What’s it all about?
It is a relatively common occurrence for the lubricant systems of aircraft to become contaminated through leaks, or human error. In many aircraft, the turbine engine lubrication system is separate from the hydraulic lubrication system, and employs two separate oils for these purposes. If the contamination occurs on a bulk level, it is easy to determine – the oils are different colours, have different flash points and viscosities. But when the contamination is at a low level, these differences become diluted to the point that they are no longer useful indicators. Another difference between the two oils is the distinctive set of additives which are used in each. But using these to detect contamination is also unsatisfactory, because the additives are not used in consistent amounts in the oil, so while the contamination may be detected, the amount can’t be calculated.

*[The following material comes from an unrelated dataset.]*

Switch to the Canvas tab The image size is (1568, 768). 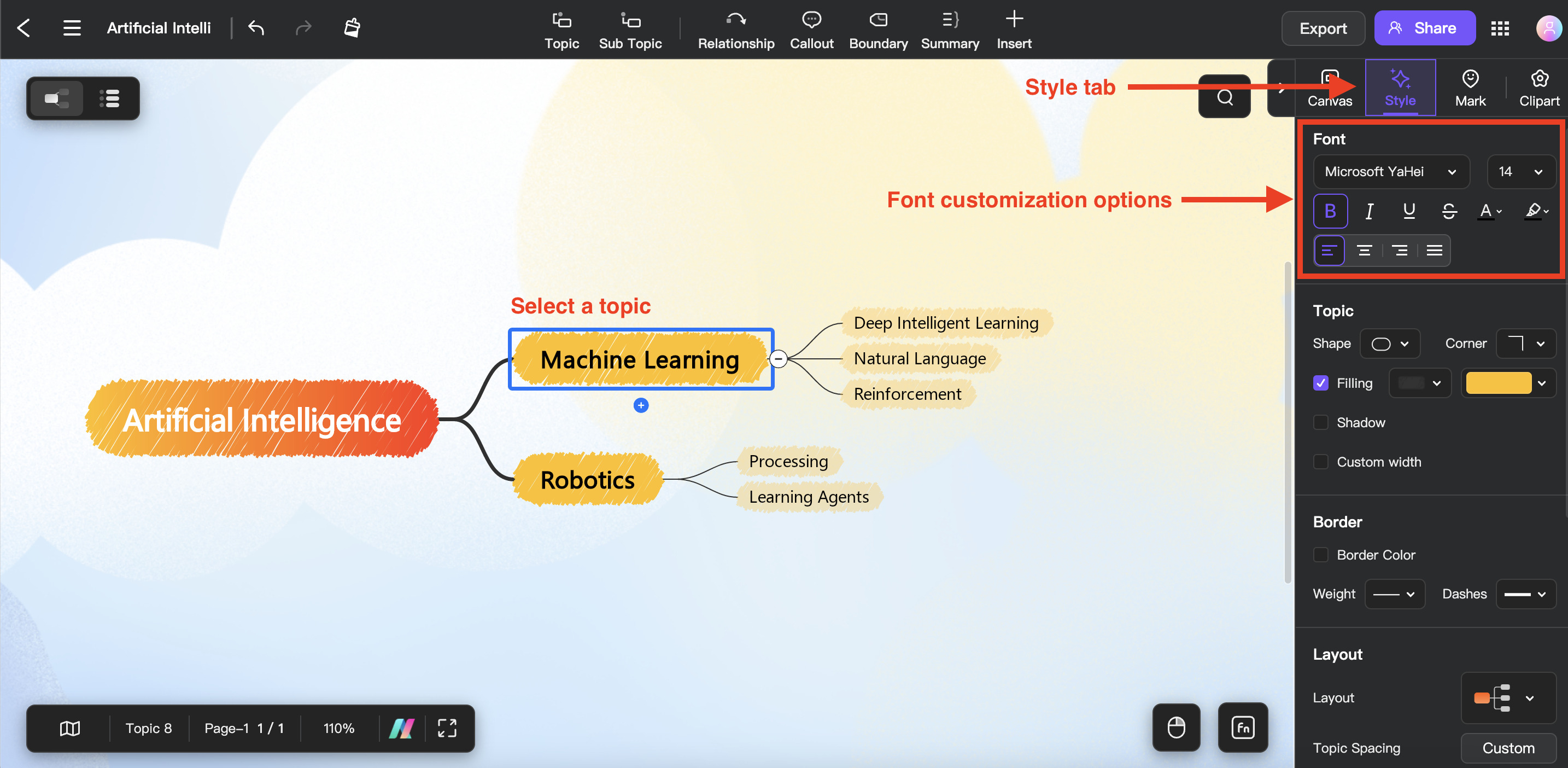(x=1329, y=88)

In order to detect low levels of contamination, we exploited the chemical differences between these two lubricants. Often when we are analysing our samples, we use an instrument called a ‘Mass Spectrometer’ (MS). The MS breaks apart molecules into pieces, which, oddly enough, is a good way of figuring out what they looked like before they broke apart! But when different oils are put into the MS, they break apart into the exact same fragments so we can’t tell them apart. Annoying. To overcome this, we introduced methane gas into the MS, which attaches onto the oil molecules before they are broken apart in the instrument. The inclusion of the methane means that now the different oils will break apart differently, and we can tell them apart. Using this method we can detect contamination down to 0.5%, which is equivalent to about a teaspoon’s worth of contaminant in a bucket.
A lot of this paper is about the chemical analysis technique that was used, and proving that the method actually works, which is really important when you are developing a complete new way of measuring something. But it’s not that interesting to explain, it basically involves running a lot of samples under specific conditions, repeated the same thing loads of times, and complete some statistical analysis on the data, to make sure that the method is robust. We also made sure that the method worked on oils which were fresh, and those which might have been used, heated or contaminated with water.

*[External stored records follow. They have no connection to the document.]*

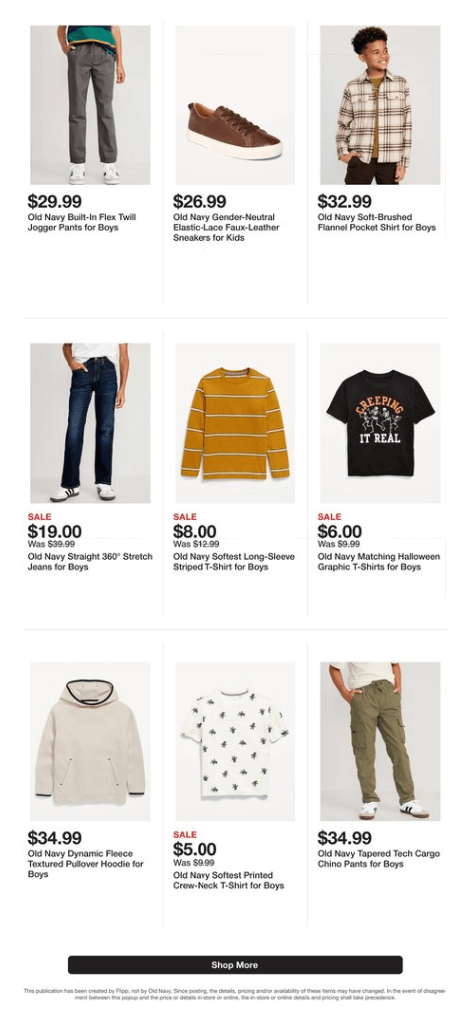The height and width of the screenshot is (1019, 464).
Task: Select the $19.00 sale price on jeans
Action: pyautogui.click(x=55, y=532)
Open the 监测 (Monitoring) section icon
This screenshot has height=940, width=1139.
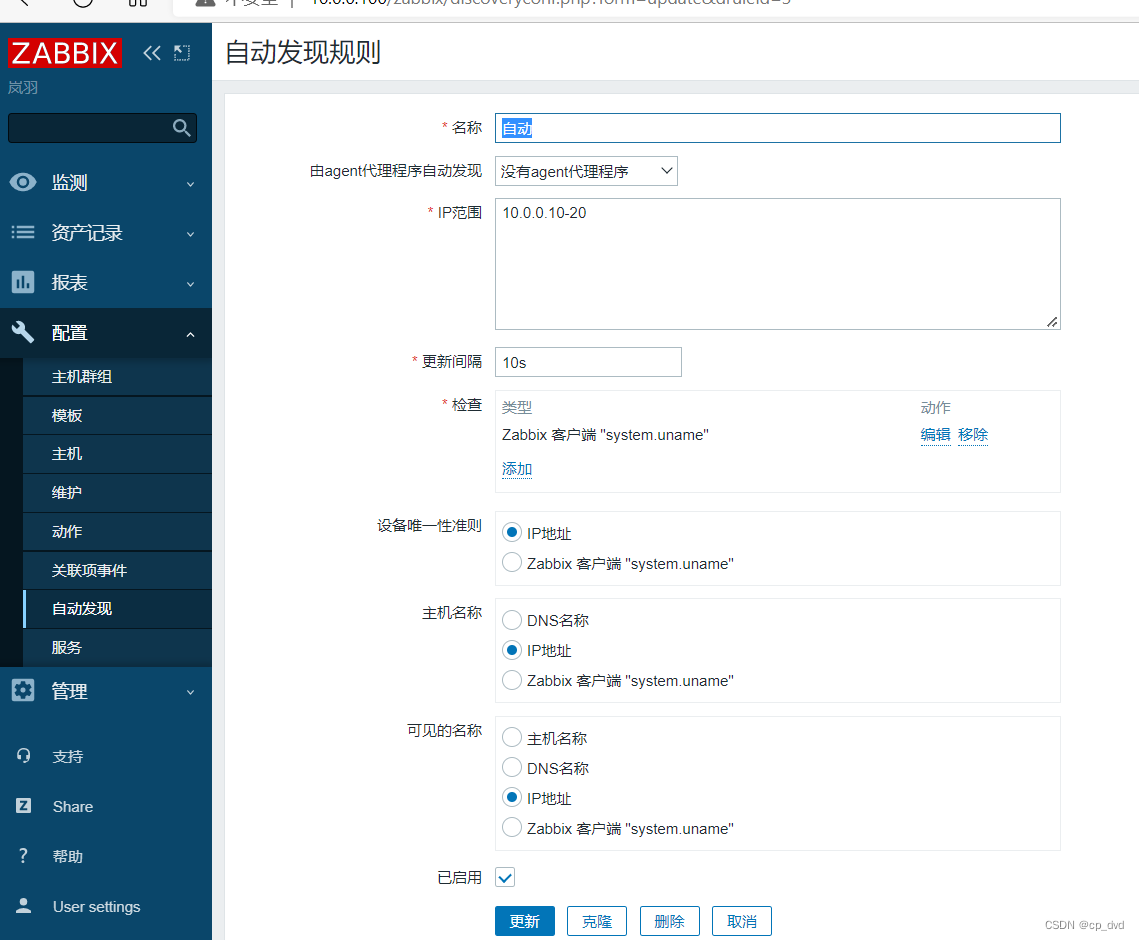coord(23,182)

I’ve already seen the use of this new method have a real impact on the day to day operation of aircraft. It enables flight crews and aircraft maintainers to make more informed decisions about whether to fly or ground an aircraft with suspected contamination of the turbine oil. This is something quite satisfying and rewarding for me, given that my main research project is slightly more esoteric, with applications likely to be many years in the future.